• Passage
{
 "cells": [
  {
   "cell_type": "markdown",
   "metadata": {},
   "source": [
    "# Tutorial 7: Advanced Customization with Custom Models\n",
    "\n",
    "Welcome to our final tutorial! You have now mastered the main workflows of `NeuralMI`, from simple estimates to rigorous, publication-ready analyses. But what happens when your research requires a model architecture that isn't built into the library? \n",
    "\n",
    "This tutorial is for the advanced user who wants maximum flexibility. We will show you how to define your own models using PyTorch and seamlessly integrate them into the `nmi.run` pipeline, ensuring that `NeuralMI` can grow with your research needs."
   ]
  },
  {
   "cell_type": "markdown",
   "metadata": {},
   "source": [
    "## 1. The Requirements for a Custom Model\n",
    "\n",
    "To be compatible with the `NeuralMI` trainer, any custom model must meet two simple requirements:\n",
    "\n",
    "1.  It must inherit from **`nmi.models.BaseCritic`**.\n",
    "2.  Its `forward` method must accept two arguments, `x` and `y`, and return a **tuple** containing:\n",
    "    - `scores`: A `(batch_size, batch_size)` tensor of similarity scores.\n",
    "    - `kl_loss`: A scalar tensor for any KL divergence loss. If not using a variational model, this should be `torch.tensor(0.0)`.\n",
    "\n",
    "Let's explore the two main ways to achieve this."
   ]
  },
  {
   "cell_type": "code",
   "execution_count": 1,
   "metadata": {},
   "outputs": [],
   "source": [
    "import torch\n",
    "import torch.nn as nn\n",
    "import numpy as np\n",
    "import neural_mi as nmi\n",
    "import seaborn as sns\n",
    "\n",
    "sns.set_context(\"talk\")"
   ]
  },
  {
   "cell_type": "markdown",
   "metadata": {},
   "source": [
    "## 2. Method 1: Full Control with `custom_critic`\n",
    "\n",
    "This method gives you complete control. You define the entire critic architecture from scratch and pass a pre-initialized **instance** of your model to `nmi.run`.\n",
    "\n",
    "Let's build a simple custom critic that uses a linear embedding layer."
   ]
  },
  {
   "cell_type": "code",
   "execution_count": 2,
   "metadata": {},
   "outputs": [
    {
     "name": "stdout",
     "output_type": "stream",
     "text": [
      "Custom critic class defined successfully!\n"

• Given material

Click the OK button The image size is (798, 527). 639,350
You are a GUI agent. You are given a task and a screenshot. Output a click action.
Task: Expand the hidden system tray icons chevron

• What is expected
Decide whether each statement agrees with the tutorial, answering yes or no and quoting the words that settle it: (a) A model that is not variational should return `torch.tensor(0.0)` as its `kl_loss`. (b) The `scores` tensor has the shape `(batch_size, 1)`. (c) This is the first tutorial in its series. The data above come from a different source than the tutorial.

• Answer to the problem
(a) Yes: "If not using a variational model, this should be `torch.tensor(0.0)`."
(b) No: "A `(batch_size, batch_size)` tensor of similarity scores."
(c) No: "Welcome to our final tutorial!"